PROBLEM TO SOLVE:
Please return every line of the records below that contains the word "grid".

GIVEN DATA:
'''

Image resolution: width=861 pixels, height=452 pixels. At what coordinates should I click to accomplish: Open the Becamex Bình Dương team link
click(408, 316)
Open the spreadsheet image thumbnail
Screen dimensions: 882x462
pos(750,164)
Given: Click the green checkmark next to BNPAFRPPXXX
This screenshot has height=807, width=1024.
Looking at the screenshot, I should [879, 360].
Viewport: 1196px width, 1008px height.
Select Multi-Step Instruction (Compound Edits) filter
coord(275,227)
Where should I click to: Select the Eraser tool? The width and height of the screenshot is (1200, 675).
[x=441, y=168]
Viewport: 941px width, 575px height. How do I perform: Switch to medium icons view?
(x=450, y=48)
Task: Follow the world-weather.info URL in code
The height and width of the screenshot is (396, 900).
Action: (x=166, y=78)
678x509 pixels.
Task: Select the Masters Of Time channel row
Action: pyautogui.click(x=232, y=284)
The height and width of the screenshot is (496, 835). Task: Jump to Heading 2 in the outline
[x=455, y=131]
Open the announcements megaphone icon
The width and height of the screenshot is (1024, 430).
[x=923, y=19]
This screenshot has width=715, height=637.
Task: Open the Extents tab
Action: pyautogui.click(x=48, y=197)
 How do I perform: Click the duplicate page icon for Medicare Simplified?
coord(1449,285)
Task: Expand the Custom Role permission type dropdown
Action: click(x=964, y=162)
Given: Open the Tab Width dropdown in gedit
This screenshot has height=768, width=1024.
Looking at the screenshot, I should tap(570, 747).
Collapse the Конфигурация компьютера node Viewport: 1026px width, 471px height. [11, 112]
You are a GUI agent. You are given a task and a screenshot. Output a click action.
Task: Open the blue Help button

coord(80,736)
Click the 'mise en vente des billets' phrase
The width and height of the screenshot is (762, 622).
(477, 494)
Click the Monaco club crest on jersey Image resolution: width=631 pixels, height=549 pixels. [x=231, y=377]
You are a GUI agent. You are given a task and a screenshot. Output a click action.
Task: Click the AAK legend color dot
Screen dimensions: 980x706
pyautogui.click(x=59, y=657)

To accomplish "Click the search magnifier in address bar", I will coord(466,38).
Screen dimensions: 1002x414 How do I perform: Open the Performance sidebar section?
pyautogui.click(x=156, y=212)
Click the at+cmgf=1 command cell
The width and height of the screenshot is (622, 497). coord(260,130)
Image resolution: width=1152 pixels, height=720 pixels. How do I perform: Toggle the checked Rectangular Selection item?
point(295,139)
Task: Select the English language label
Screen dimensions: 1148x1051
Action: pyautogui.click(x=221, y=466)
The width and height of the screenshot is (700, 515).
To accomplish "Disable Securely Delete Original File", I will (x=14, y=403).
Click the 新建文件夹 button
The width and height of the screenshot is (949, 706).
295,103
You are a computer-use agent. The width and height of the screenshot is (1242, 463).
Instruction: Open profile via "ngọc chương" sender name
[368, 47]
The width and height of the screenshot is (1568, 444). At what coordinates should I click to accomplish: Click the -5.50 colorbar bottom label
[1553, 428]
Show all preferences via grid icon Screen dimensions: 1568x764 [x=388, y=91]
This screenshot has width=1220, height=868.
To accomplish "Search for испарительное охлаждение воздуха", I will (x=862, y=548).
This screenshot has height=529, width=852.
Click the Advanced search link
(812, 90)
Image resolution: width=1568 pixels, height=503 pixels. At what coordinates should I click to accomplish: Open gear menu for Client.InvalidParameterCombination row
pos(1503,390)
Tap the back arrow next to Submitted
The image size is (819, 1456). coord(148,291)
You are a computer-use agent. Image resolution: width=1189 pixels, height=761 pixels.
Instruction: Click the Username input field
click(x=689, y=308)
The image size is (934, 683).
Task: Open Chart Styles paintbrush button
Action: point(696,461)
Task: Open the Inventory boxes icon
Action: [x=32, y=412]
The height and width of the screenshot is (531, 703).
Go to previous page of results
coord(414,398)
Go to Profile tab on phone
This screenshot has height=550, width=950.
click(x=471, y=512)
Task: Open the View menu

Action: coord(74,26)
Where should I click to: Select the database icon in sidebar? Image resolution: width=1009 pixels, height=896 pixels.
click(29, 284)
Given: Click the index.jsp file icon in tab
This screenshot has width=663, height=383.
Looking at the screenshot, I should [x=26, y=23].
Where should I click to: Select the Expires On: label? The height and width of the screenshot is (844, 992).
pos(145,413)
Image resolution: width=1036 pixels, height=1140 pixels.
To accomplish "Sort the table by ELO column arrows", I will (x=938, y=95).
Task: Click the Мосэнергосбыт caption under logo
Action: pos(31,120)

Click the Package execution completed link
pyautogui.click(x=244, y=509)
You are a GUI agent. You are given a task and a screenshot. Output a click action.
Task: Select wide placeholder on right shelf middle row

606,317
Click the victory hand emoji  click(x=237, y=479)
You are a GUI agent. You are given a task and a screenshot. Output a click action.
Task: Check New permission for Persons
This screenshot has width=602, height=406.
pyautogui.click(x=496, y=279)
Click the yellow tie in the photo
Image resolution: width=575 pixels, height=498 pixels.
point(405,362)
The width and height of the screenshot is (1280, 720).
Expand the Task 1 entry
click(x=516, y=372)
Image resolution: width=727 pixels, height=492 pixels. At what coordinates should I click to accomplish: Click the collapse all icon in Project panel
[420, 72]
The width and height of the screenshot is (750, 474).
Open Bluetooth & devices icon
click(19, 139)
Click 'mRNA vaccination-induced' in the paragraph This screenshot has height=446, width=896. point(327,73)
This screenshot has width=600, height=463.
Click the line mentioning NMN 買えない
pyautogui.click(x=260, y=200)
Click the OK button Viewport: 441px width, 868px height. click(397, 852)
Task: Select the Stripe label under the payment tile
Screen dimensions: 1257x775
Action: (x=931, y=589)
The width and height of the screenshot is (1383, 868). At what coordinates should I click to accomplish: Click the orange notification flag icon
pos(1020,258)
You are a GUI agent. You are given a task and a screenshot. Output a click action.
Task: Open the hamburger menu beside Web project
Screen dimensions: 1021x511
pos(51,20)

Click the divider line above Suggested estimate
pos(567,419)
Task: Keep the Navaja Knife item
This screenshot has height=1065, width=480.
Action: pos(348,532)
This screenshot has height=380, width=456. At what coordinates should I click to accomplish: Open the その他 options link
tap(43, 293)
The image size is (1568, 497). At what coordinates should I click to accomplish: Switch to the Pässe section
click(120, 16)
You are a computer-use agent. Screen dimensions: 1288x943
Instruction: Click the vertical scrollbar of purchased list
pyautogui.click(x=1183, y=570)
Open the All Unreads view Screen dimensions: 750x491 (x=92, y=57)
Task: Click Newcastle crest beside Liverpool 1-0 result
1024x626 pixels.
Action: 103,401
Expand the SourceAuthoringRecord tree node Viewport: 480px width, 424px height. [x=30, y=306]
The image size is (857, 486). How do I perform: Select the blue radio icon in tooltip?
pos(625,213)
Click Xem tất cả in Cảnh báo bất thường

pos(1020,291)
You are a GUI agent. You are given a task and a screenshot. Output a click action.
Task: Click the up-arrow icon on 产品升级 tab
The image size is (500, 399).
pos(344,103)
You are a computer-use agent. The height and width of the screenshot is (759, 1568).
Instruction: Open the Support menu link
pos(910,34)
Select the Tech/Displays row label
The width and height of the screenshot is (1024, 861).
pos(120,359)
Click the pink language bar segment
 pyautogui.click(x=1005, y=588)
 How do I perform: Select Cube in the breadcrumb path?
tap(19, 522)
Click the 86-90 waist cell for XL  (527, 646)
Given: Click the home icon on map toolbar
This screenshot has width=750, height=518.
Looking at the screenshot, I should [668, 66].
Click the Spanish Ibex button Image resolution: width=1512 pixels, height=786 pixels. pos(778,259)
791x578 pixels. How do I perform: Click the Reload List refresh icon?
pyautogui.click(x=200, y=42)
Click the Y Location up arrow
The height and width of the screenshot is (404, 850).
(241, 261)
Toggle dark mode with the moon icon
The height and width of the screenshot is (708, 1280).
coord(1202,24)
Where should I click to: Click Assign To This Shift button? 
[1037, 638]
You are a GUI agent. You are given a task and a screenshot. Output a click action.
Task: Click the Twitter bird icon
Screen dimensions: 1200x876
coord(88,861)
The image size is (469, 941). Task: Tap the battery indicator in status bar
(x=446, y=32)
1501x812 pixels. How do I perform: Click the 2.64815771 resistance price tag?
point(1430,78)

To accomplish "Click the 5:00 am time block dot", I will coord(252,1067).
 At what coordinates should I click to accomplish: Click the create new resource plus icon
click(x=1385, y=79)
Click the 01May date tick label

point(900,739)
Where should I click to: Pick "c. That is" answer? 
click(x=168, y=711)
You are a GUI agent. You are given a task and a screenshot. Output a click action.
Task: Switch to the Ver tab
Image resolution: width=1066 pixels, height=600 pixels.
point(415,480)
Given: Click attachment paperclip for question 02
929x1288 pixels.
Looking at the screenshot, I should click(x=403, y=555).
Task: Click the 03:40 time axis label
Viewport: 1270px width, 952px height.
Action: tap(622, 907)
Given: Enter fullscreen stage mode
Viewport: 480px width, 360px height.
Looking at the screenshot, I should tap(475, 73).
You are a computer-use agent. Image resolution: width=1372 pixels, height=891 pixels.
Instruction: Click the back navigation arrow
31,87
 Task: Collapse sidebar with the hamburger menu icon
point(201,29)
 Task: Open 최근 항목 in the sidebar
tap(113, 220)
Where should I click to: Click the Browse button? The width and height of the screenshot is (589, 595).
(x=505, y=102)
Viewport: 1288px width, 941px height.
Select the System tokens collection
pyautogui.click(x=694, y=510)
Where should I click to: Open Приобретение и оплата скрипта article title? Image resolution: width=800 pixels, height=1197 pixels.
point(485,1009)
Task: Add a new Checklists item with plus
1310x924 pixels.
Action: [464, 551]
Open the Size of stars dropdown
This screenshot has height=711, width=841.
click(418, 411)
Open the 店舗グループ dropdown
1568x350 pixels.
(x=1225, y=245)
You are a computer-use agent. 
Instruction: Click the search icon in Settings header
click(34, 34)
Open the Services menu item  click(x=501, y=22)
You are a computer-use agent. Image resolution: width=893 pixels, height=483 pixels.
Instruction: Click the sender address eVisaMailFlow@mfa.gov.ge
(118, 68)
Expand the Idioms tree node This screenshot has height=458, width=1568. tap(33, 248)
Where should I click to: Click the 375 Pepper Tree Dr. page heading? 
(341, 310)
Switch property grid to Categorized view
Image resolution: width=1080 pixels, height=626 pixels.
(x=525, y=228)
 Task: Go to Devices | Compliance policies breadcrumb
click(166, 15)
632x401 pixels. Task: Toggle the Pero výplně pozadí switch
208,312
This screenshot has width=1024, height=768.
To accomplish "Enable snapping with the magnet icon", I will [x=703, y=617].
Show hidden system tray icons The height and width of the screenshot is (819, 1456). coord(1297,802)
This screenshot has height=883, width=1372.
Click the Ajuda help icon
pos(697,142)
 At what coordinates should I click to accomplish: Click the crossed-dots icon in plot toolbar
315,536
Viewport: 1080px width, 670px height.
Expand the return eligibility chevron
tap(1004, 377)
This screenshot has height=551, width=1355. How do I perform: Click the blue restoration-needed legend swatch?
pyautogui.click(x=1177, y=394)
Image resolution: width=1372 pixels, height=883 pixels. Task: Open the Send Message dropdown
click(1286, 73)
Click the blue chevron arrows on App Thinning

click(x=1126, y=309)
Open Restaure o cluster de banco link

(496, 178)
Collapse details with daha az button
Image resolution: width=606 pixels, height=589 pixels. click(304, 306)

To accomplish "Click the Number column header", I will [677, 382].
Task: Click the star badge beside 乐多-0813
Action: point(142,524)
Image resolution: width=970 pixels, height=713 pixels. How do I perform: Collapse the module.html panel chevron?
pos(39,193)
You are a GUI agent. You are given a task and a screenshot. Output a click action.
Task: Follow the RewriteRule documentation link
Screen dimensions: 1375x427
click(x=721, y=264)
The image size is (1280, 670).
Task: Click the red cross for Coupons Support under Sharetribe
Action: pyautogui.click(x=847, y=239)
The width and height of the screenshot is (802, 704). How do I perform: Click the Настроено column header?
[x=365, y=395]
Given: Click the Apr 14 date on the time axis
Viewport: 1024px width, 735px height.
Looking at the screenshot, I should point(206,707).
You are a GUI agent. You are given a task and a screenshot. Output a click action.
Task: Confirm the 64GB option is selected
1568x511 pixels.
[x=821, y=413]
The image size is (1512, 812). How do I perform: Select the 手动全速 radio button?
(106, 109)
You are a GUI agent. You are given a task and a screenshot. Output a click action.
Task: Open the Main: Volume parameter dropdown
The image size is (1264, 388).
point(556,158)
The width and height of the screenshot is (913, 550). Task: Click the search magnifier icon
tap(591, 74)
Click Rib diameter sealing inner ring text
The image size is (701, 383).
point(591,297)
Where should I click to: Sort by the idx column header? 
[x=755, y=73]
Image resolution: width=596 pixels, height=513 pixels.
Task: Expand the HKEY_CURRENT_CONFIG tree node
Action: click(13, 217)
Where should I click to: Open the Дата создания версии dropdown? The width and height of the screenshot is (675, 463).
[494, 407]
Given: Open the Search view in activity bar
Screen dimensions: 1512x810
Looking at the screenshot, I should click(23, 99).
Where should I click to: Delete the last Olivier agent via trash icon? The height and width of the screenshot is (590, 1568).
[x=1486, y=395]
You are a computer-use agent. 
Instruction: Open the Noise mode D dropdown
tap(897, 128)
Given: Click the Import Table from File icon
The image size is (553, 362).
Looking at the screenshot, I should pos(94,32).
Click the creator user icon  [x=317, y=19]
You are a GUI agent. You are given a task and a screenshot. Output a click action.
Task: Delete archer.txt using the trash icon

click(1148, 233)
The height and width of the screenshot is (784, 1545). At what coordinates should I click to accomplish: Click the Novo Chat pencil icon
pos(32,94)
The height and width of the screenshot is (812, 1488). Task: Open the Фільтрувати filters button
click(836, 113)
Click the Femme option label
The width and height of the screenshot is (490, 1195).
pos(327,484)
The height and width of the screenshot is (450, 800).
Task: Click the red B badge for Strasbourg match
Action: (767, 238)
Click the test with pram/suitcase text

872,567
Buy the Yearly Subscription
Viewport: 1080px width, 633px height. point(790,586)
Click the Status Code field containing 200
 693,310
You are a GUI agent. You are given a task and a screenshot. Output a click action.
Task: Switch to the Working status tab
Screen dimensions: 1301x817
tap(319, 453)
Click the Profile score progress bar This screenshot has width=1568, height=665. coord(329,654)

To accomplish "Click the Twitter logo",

'''

OUTPUT OF THE TASK:
Show all preferences via grid icon Screen dimensions: 1568x764 [x=388, y=91]
Switch property grid to Categorized view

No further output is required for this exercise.